Assigned task: In the records below, find the line that contains "Click the copy" and the line that contains "Task: Click the vertical Seconds axis label", then retype exactly those two lines and every line between them.

(Stored data entries)
--- START ---

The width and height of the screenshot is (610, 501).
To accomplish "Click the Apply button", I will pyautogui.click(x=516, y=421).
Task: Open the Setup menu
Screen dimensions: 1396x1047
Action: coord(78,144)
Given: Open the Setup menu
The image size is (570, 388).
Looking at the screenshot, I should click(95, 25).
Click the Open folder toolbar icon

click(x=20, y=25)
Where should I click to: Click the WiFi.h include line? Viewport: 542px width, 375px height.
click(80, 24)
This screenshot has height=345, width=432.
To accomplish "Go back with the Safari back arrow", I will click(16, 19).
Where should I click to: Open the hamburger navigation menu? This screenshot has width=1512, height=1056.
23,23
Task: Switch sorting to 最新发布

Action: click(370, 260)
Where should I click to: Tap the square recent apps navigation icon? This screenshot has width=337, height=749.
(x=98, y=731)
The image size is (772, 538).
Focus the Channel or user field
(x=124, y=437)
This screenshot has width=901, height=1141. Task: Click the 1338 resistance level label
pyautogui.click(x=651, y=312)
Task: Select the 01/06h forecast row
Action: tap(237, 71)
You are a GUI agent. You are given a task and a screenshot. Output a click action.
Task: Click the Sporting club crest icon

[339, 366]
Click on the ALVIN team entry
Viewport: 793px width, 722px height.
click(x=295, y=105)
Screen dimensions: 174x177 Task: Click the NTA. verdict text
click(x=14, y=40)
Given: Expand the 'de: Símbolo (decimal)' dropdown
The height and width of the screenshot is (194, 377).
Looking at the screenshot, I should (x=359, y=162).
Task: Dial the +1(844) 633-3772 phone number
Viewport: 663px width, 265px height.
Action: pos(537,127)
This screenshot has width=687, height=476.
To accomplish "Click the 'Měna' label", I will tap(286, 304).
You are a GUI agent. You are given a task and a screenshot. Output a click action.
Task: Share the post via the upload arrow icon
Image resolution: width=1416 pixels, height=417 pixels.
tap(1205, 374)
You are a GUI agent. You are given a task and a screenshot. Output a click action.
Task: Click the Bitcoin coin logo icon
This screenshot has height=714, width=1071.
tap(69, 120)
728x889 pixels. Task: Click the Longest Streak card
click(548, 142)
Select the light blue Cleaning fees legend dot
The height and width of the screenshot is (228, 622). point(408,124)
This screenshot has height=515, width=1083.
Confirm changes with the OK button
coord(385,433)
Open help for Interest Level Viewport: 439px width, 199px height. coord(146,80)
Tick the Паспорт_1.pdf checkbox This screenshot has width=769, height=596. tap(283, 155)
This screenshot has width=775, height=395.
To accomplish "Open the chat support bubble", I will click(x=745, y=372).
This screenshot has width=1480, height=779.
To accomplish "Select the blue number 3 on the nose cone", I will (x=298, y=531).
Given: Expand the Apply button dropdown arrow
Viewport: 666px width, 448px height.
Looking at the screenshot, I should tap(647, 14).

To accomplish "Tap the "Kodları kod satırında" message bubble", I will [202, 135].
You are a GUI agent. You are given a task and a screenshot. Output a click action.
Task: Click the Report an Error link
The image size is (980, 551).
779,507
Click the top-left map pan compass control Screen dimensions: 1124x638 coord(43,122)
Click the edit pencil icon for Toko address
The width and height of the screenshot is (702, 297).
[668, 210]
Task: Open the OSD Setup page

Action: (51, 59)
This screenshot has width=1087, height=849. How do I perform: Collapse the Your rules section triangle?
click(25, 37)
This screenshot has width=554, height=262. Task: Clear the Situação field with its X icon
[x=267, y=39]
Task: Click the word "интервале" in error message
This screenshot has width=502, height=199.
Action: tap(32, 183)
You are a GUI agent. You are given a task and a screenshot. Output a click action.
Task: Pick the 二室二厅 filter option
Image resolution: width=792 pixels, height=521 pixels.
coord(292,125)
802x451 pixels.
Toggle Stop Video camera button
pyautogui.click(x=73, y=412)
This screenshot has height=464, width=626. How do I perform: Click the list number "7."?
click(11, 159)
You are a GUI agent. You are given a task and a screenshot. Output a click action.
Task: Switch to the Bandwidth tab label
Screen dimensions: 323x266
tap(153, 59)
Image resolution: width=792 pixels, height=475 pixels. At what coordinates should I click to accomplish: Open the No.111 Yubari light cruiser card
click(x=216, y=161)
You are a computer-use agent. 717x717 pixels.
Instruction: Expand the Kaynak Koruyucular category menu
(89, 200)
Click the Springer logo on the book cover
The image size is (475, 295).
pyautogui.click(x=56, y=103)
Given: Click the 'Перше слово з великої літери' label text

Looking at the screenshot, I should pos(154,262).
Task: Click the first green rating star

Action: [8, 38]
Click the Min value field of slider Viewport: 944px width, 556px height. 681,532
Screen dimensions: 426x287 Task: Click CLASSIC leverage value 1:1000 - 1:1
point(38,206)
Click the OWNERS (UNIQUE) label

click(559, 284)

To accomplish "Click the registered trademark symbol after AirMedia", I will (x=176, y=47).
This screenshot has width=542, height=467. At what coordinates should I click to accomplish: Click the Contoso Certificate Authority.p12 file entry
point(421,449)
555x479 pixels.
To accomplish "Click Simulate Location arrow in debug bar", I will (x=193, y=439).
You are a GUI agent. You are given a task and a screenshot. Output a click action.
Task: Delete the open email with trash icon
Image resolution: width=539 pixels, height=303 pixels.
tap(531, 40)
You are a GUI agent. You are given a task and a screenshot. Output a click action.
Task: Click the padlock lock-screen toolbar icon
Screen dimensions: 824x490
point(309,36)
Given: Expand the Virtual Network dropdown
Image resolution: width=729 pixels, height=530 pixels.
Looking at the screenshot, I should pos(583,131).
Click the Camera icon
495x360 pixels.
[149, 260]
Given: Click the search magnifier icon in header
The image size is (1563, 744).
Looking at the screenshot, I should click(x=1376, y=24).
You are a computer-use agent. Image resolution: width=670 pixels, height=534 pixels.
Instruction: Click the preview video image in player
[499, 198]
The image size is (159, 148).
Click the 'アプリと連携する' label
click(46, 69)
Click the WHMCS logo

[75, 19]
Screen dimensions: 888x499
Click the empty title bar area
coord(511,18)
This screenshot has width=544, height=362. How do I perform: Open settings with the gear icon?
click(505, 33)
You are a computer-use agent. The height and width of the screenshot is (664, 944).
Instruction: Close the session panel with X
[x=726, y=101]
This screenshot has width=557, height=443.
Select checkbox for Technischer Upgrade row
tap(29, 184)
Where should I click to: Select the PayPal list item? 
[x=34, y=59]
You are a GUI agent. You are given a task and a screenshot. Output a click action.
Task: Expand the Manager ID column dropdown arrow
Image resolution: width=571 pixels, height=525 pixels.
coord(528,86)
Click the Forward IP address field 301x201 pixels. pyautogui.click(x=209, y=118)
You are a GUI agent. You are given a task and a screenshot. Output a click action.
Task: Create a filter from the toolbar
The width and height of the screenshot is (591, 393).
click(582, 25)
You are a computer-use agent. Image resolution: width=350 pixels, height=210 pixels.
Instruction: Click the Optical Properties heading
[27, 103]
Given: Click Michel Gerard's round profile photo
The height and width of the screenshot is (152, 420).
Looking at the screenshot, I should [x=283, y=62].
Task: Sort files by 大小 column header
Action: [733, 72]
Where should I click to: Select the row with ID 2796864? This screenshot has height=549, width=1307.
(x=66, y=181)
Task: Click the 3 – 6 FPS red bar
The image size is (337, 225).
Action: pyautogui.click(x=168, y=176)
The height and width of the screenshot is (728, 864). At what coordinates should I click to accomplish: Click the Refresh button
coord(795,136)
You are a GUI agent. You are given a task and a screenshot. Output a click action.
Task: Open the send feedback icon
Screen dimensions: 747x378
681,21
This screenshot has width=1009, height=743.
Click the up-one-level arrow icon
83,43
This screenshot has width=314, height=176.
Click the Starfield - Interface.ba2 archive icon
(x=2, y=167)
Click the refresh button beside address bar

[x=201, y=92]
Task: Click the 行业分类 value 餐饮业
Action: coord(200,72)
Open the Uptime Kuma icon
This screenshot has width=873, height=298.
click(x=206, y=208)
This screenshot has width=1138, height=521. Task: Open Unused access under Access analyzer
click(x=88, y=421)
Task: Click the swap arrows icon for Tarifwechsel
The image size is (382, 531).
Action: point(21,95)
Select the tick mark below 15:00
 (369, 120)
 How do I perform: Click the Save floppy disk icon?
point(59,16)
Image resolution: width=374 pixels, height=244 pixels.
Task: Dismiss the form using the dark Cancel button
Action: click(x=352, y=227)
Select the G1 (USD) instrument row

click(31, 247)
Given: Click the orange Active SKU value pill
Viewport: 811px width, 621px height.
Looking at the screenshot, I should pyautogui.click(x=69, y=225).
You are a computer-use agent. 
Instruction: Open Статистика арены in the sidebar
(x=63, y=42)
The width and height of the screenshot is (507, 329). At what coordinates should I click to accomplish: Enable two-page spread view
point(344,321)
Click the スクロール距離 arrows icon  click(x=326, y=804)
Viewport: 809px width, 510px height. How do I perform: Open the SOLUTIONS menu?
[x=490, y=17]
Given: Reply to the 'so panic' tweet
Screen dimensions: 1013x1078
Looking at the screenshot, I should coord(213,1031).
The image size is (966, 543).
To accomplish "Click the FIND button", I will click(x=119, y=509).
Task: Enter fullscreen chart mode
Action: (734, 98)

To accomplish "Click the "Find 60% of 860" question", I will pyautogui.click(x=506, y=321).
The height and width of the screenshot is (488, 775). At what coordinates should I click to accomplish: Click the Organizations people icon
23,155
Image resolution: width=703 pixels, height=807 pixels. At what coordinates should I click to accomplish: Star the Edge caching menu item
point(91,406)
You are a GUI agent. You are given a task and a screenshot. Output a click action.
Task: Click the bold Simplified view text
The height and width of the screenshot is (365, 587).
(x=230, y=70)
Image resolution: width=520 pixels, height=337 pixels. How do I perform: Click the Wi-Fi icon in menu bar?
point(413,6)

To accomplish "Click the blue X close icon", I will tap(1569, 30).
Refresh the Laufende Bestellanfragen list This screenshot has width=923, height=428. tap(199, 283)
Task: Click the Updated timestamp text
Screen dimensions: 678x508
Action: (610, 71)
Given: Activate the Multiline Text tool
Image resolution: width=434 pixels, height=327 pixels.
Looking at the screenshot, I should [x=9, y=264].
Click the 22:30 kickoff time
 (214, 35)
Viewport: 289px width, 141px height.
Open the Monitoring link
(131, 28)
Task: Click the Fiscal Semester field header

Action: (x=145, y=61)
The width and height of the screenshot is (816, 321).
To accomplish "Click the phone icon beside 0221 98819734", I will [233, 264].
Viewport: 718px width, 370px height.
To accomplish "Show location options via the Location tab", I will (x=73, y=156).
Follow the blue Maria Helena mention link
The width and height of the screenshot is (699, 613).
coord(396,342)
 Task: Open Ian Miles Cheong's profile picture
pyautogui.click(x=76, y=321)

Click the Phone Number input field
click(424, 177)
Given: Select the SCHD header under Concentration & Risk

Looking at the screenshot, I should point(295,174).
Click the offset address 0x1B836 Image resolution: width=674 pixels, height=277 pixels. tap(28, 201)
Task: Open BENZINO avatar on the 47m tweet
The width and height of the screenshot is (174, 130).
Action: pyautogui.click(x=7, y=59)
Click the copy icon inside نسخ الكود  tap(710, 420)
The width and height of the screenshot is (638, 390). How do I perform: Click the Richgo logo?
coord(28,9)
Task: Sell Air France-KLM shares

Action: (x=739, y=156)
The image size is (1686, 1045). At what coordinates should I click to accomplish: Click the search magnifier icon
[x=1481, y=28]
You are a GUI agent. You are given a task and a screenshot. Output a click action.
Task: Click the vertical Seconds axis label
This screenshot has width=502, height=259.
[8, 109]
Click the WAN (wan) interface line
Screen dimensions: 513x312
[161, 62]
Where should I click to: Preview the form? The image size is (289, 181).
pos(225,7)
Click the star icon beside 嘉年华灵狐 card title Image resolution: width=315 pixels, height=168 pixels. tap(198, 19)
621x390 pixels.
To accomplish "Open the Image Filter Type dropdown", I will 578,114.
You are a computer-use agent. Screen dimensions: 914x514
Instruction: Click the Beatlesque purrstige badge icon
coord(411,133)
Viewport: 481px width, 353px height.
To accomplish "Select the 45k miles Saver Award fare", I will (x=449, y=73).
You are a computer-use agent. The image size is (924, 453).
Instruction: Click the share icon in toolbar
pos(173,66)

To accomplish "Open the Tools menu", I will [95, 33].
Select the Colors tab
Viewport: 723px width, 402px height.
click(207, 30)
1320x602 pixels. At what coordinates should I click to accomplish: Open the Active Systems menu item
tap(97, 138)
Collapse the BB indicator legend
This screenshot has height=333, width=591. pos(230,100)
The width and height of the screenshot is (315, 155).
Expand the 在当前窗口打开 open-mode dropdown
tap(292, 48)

--- END ---

Task result:
Click the copy icon inside نسخ الكود  tap(710, 420)
The width and height of the screenshot is (638, 390). How do I perform: Click the Richgo logo?
coord(28,9)
Task: Sell Air France-KLM shares

Action: (x=739, y=156)
The image size is (1686, 1045). At what coordinates should I click to accomplish: Click the search magnifier icon
[x=1481, y=28]
You are a GUI agent. You are given a task and a screenshot. Output a click action.
Task: Click the vertical Seconds axis label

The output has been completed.